### TASK DIRECTIONS
Copy the lines below word for word, leaving out the pictures.

Entries for locating words and elements:
______________________________
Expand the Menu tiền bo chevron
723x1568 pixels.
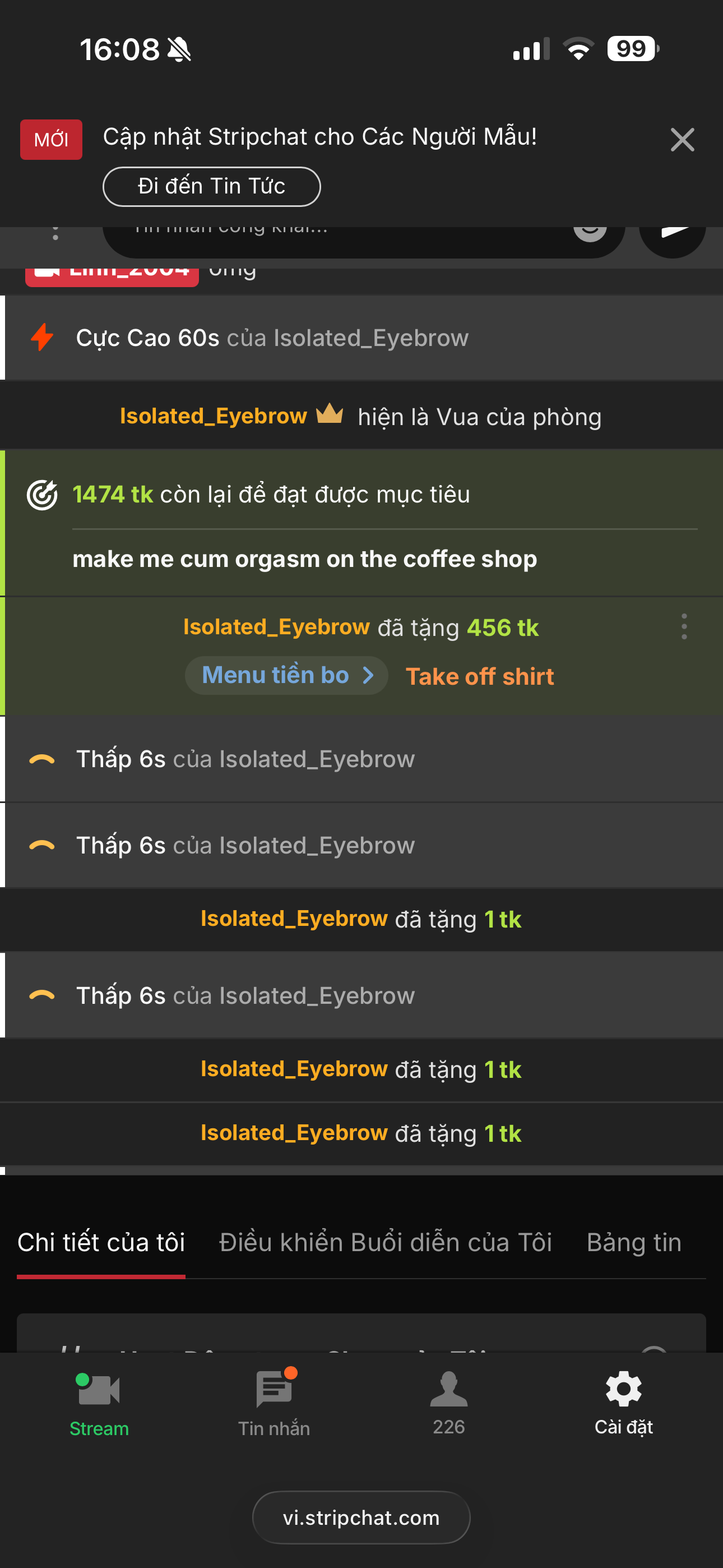pyautogui.click(x=368, y=675)
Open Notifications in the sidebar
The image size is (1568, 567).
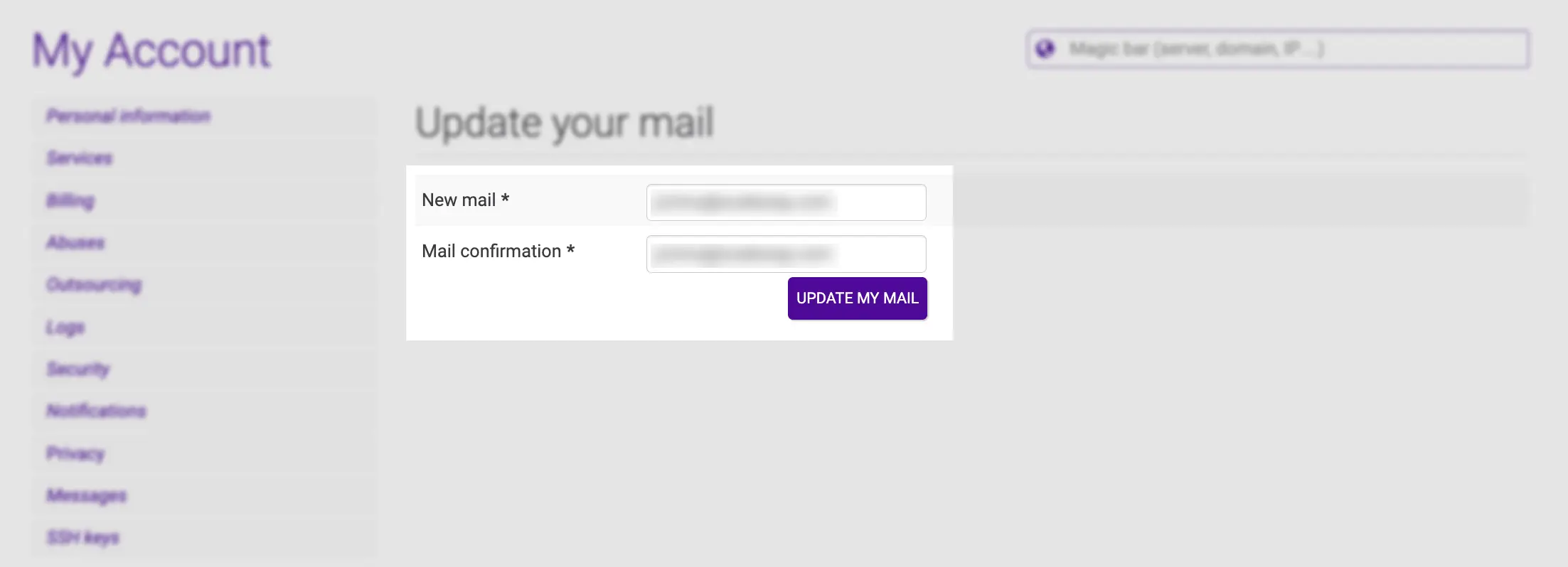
______________________________
### SOLUTION
Expand the Menu tiền bo chevron
723x1568 pixels.
pyautogui.click(x=368, y=675)
Open Notifications in the sidebar
The image size is (1568, 567).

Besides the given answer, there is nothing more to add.